Task instructions
Please reproduce, word for word, the part of the material that opens with the line containing "Given: Open the info button on FaceTime Link" and closes with the line containing "pyautogui.click(x=617, y=60)", including both of those lines. Leave the pictures out of your answer.

Stored records
>> Start
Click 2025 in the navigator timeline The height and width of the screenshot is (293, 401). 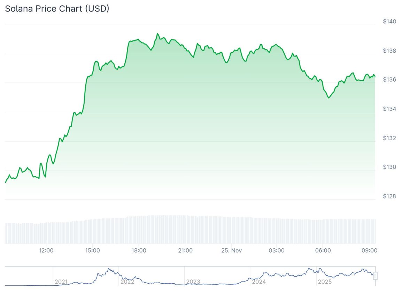coord(324,281)
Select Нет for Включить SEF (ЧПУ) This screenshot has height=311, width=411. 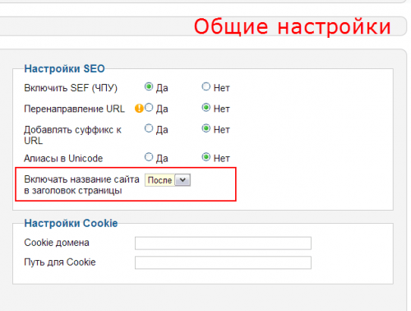click(x=206, y=87)
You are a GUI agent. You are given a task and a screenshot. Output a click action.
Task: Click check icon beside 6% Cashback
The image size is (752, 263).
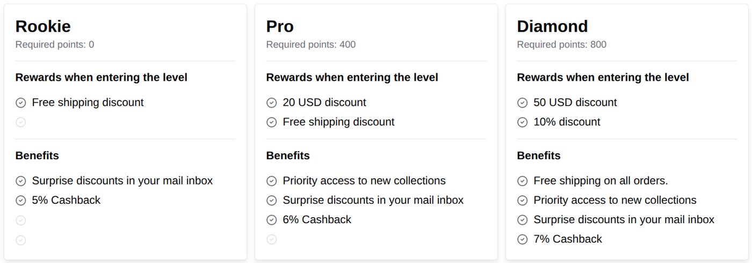[272, 220]
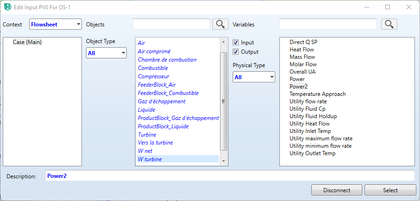Focus the Objects search text field
The width and height of the screenshot is (420, 201).
pos(171,24)
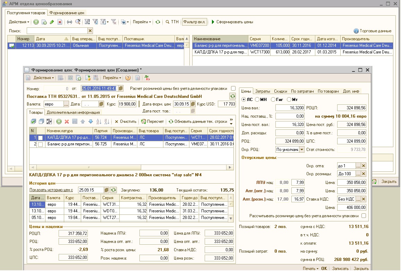Click the green refresh icon beside Поставка ТТН

(232, 96)
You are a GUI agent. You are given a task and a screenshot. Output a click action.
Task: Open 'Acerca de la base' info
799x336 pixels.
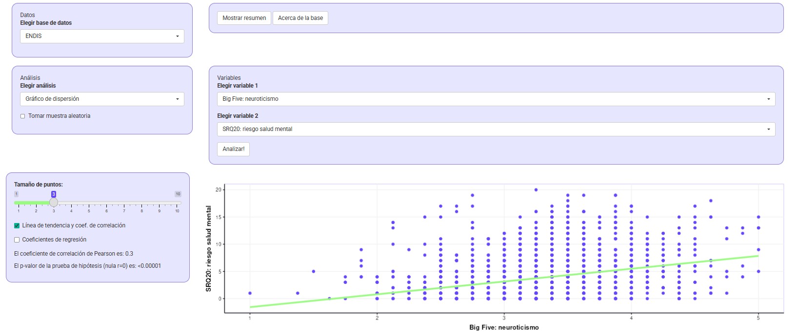click(x=300, y=18)
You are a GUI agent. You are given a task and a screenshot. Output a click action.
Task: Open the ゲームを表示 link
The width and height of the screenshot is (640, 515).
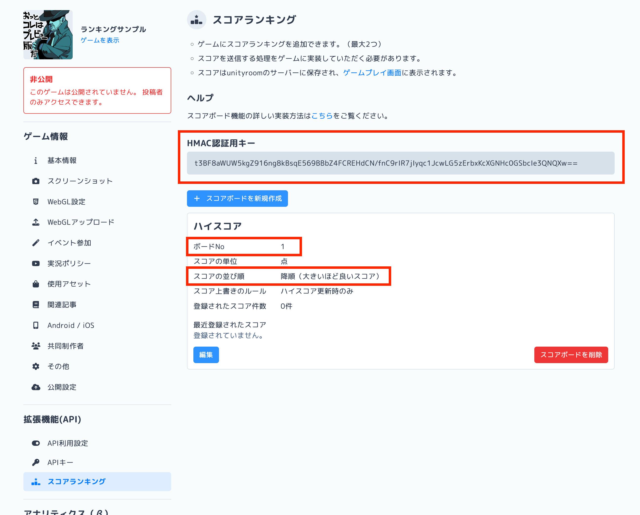[99, 40]
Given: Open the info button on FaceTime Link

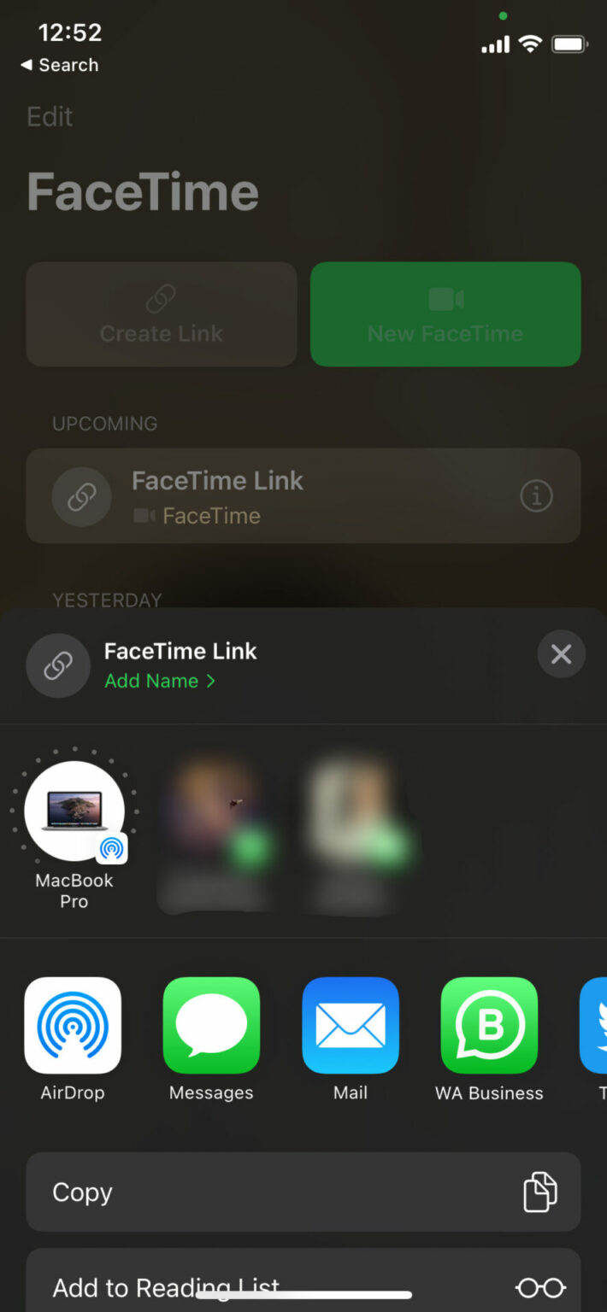Looking at the screenshot, I should pos(536,495).

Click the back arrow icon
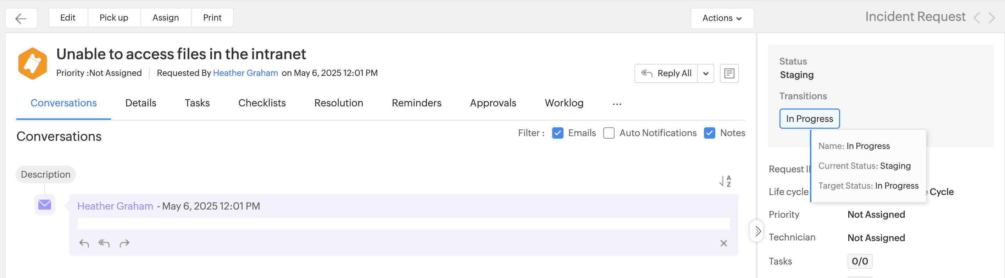21,18
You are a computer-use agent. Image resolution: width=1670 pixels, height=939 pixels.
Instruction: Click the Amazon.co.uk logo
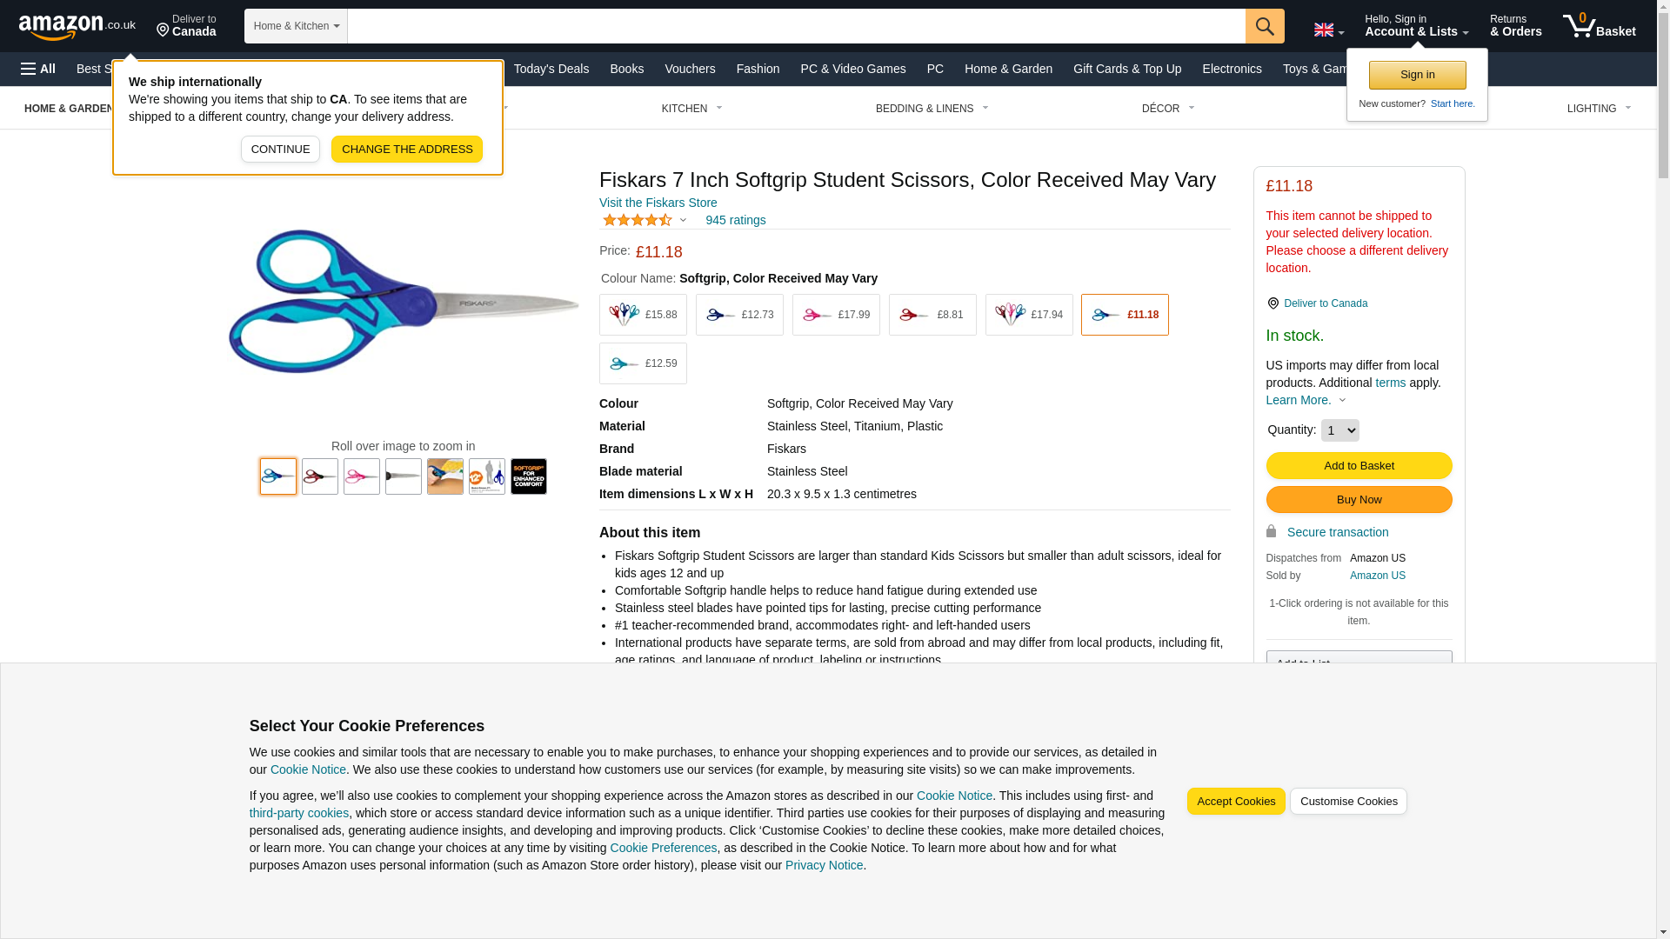[77, 26]
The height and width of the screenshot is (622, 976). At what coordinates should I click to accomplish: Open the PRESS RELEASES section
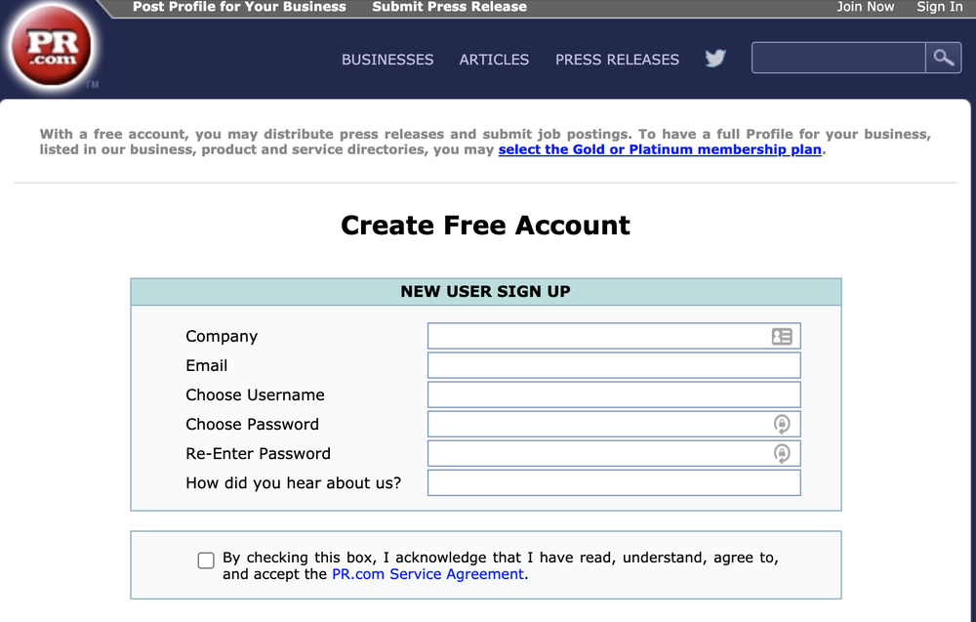pyautogui.click(x=617, y=60)
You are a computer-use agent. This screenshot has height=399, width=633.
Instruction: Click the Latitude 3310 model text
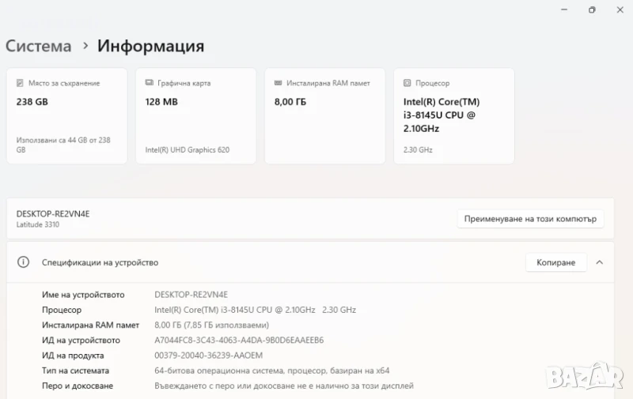click(38, 225)
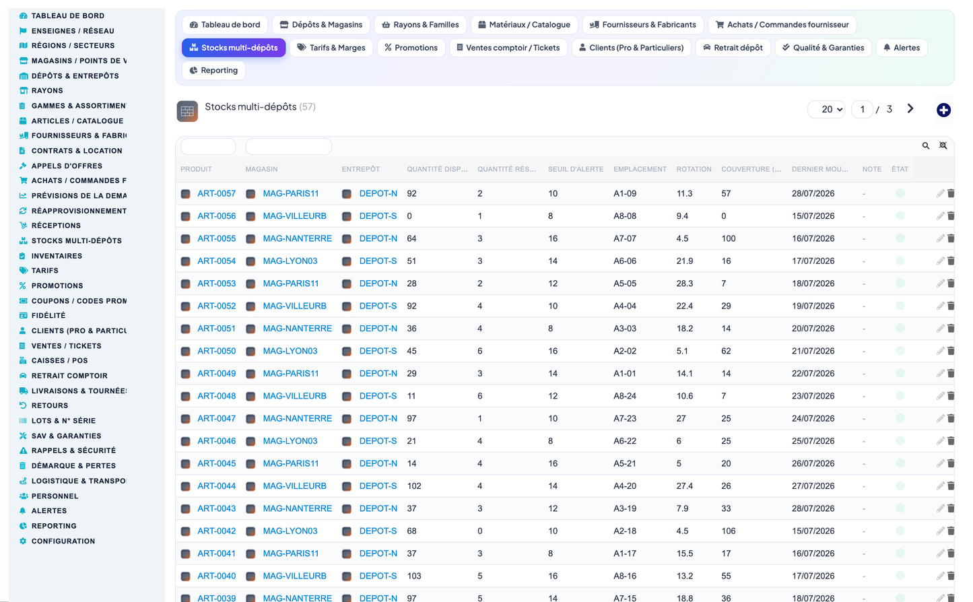Image resolution: width=973 pixels, height=602 pixels.
Task: Open the Reporting tab
Action: pos(213,70)
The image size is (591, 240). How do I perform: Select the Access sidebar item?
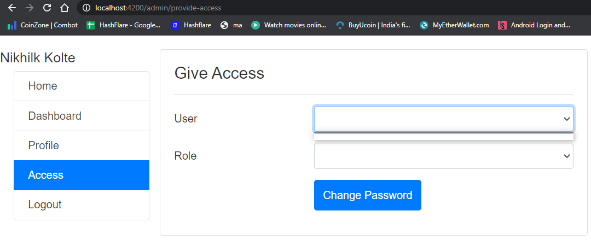point(82,175)
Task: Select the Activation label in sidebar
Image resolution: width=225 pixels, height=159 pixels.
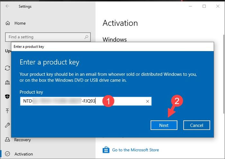Action: coord(23,154)
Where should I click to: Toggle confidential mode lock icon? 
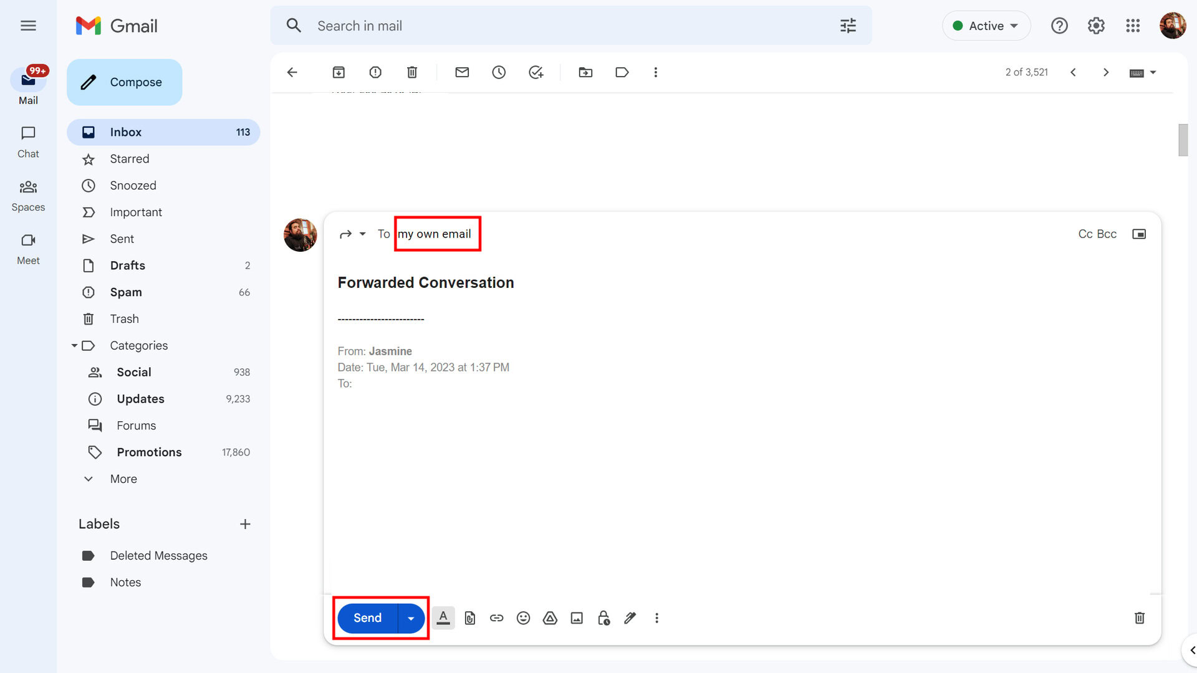(x=603, y=618)
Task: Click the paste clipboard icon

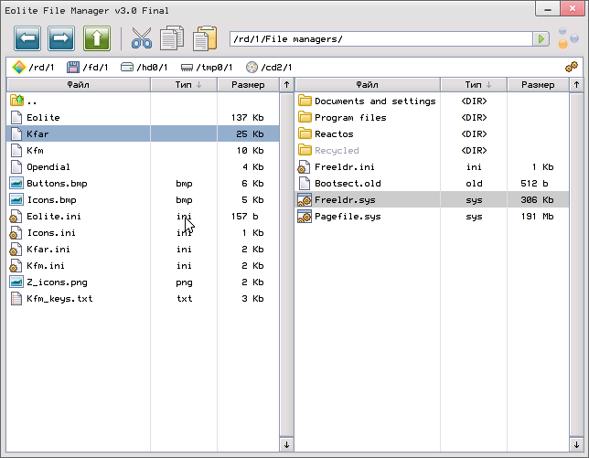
>> End
Answer
Given: Open the info button on FaceTime Link

Looking at the screenshot, I should pos(536,495).

Click the back arrow icon
21,18
You are a computer-use agent. Image resolution: width=1670 pixels, height=939 pixels.
Instruction: Click the Amazon.co.uk logo
[77, 26]
The height and width of the screenshot is (622, 976). At what coordinates should I click to accomplish: Open the PRESS RELEASES section
pyautogui.click(x=617, y=60)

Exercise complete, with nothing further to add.